§ Task to complete:
Can you reproduce, word for word, the part of the records that opens with the line containing "Screen dimensions: 1040x600" and closes with the line containing "(x=78, y=172)", with both of those lines included and nothing else?

==================================================

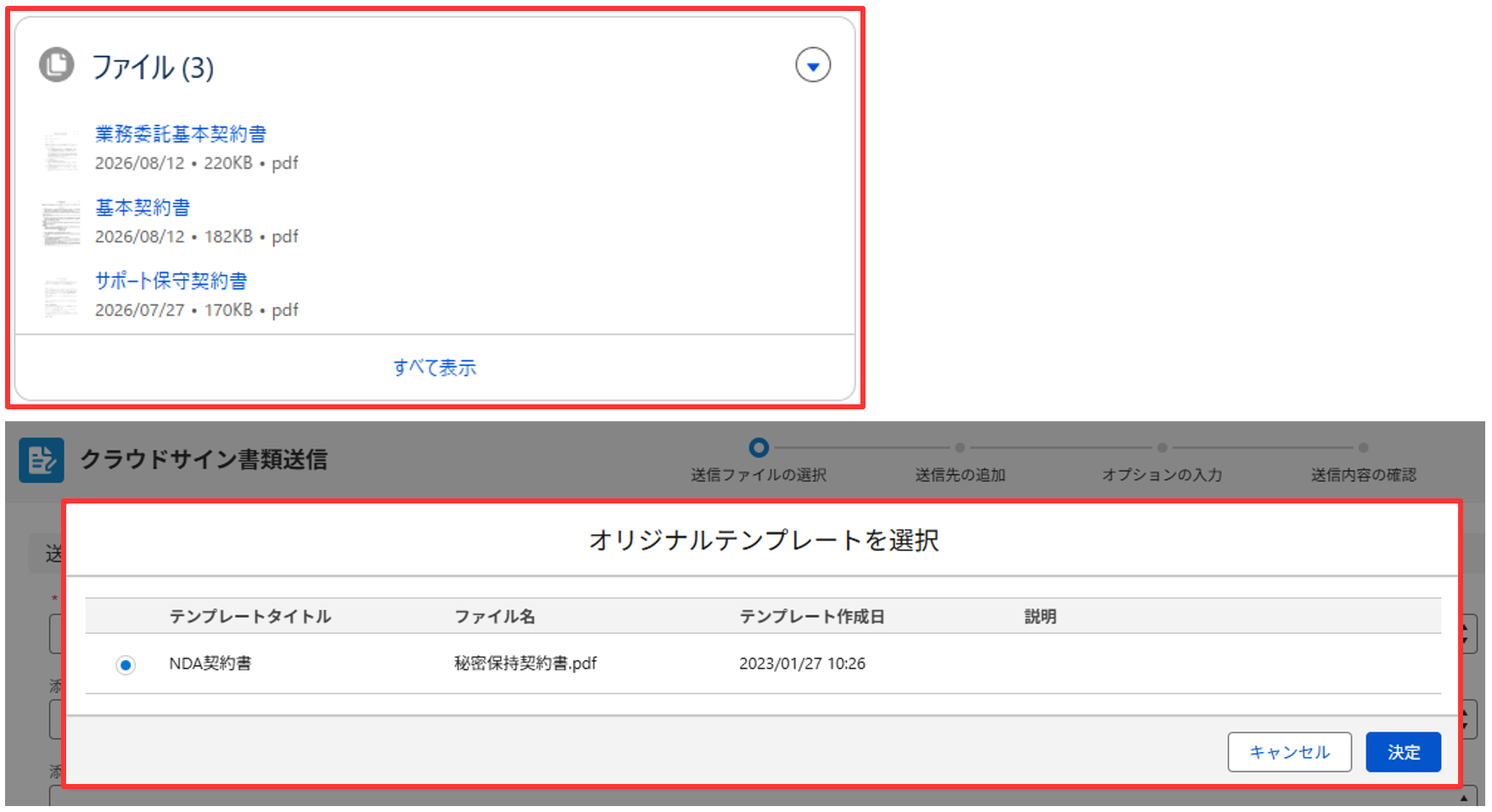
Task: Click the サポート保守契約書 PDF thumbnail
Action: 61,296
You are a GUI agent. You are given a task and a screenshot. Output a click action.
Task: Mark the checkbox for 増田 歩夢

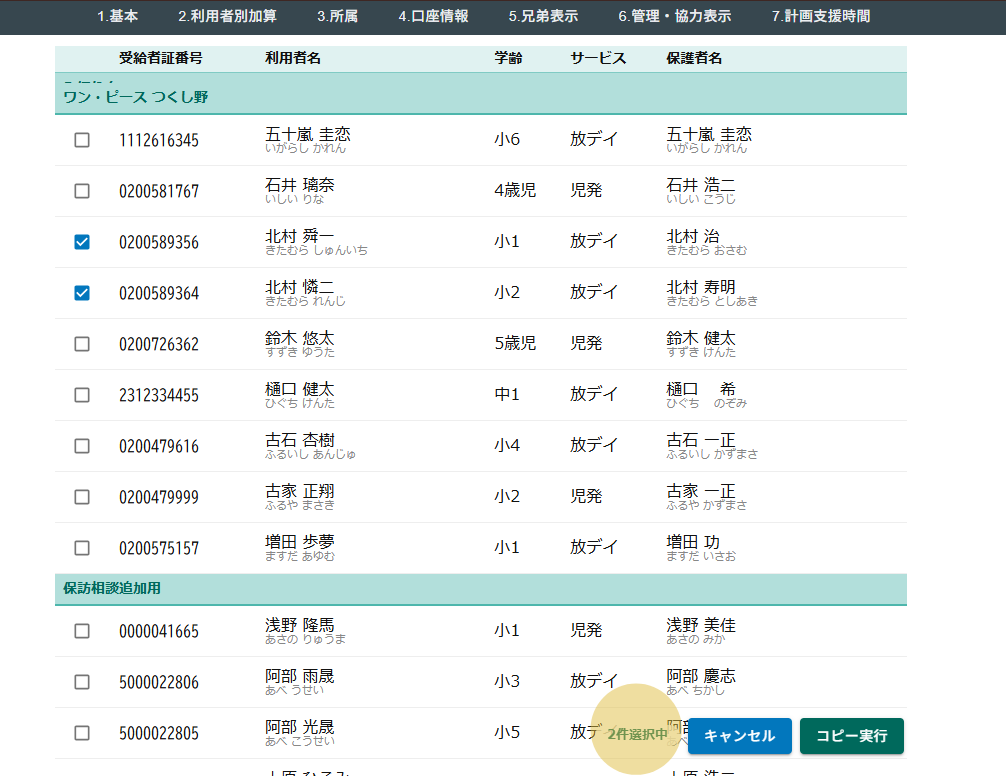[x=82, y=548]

==================================================

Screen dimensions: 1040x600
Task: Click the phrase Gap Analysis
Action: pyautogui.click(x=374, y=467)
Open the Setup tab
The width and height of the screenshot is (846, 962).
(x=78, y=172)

==================================================

§ Written response:
Screen dimensions: 1040x600
Task: Click the phrase Gap Analysis
Action: pyautogui.click(x=374, y=467)
Open the Setup tab
The width and height of the screenshot is (846, 962).
(x=78, y=172)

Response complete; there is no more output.